Morning Report: New Home Sales fall 2/26/18

Vital Statistics:

Last Change
S&P Futures 2757.3 8.5
Eurostoxx Index 383.2 2.1
Oil (WTI) 63.3 -0.2
US dollar index 83.5 -0.1
10 Year Govt Bond Yield 2.85%
Current Coupon Fannie Mae TBA 103.591
Current Coupon Ginnie Mae TBA 103.688
30 Year Fixed Rate Mortgage 4.4

Stocks are higher this morning on the back of global strength overnight. Bonds and MBS are up.

The highlight of the week will probably be new Fed Chairman Jerome Powell’s testimony in front of Congress. There probably won’t be anything market-moving (the questions will probably focus on financial regulation and wage inflation), but just be aware. He testifies on Tuesday and Thursday. The jobs report will be released next Friday, not this one.

Economic activity moderated slightly in January, according to the Chicago Fed National Activity Index. The 3 month moving average fell as an unusually strong October reading fell off.

New Home Sales fell in January to 593,000. December was revised upward. The median price rose to 323,000. Inventory stood at just over 300k, which amounts to about 6 month’s worth of inventory at the current sales pace.

Goldman is forecasting a 3.25% 10 year yield by the end of the year, adding that if bond yields hit 4.5% you could see a big sell-off in the stock market (no kidding). Surprisingly, they don’t think that sort of yield would trigger a recession.

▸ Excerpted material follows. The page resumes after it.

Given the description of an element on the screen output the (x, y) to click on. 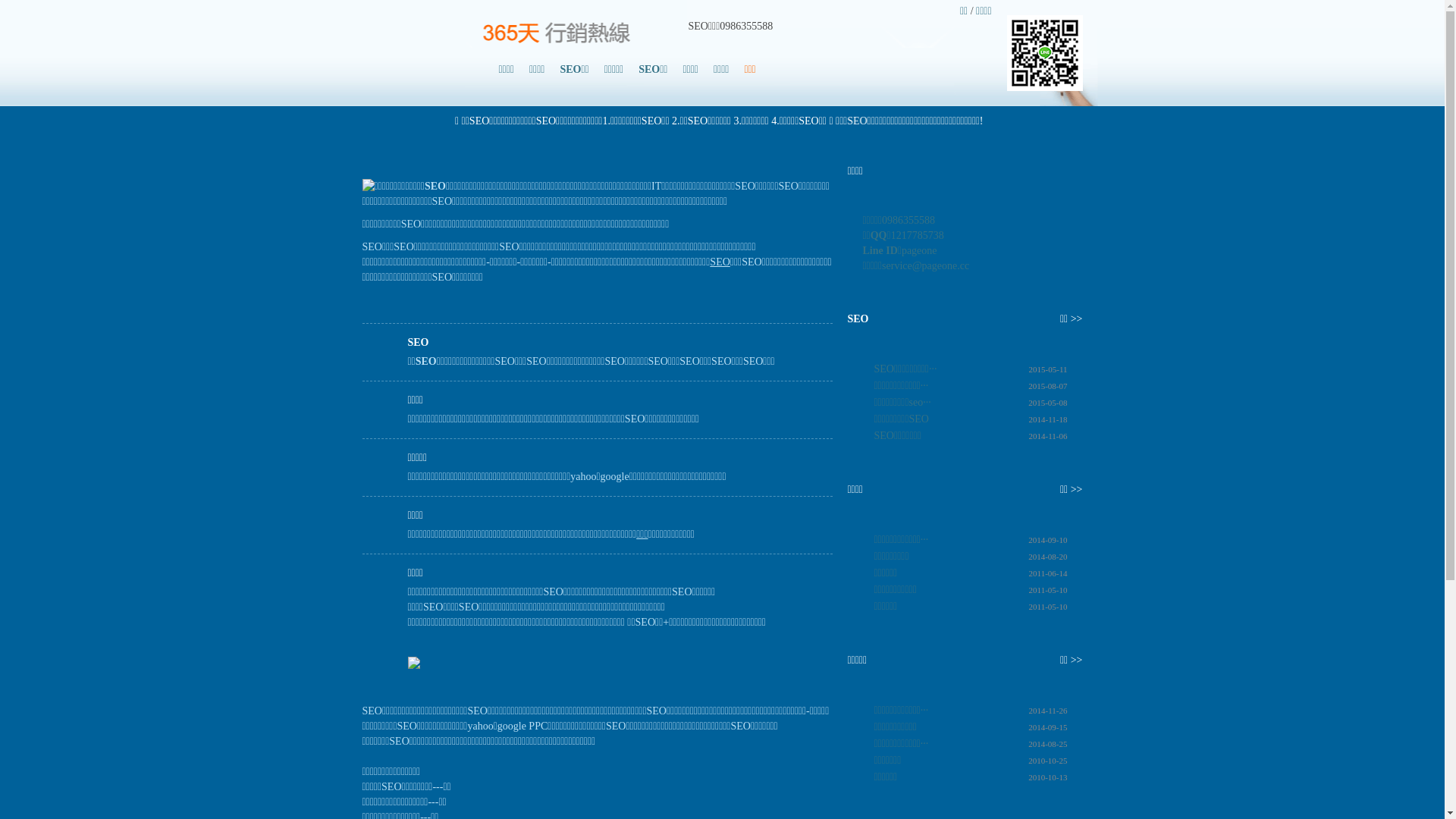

Quantitative hedge funds are having their worst month in 17 years, especially the trend-following ones. Some of these funds are down 10% plus this month. If this continues, expect to see redemption notices being filed, which means they will be unwinding positions. One of the biggest positions on the street, aside from being long stocks is being short bonds. This will actually provide some support for bond prices, which means that we could be looking at stable / rising rates in the near term.

Very surprising stat: Since the bubble peak, the median home price is up about 4.5% and the Case-Shiller Index is up 6.5%. The new home median price is up 27.5%. This demonstrates just how much the homebuilders focused on the luxury market after the bust. I think it also reflects a push towards urban construction as well.

As the Spring Selling Season begins, inventory is sparse. Most homebuyers have been searching for 3 months or more. The biggest issue? Finding a house they can afford.

Fannie Mae has almost delivered the 10% return on the preferred stock it sold the government during the financial crisis. Freddie has further to go. Once the GSEs pay their 10%, the preferred stock could be retired, perhaps in exchange for housing reform.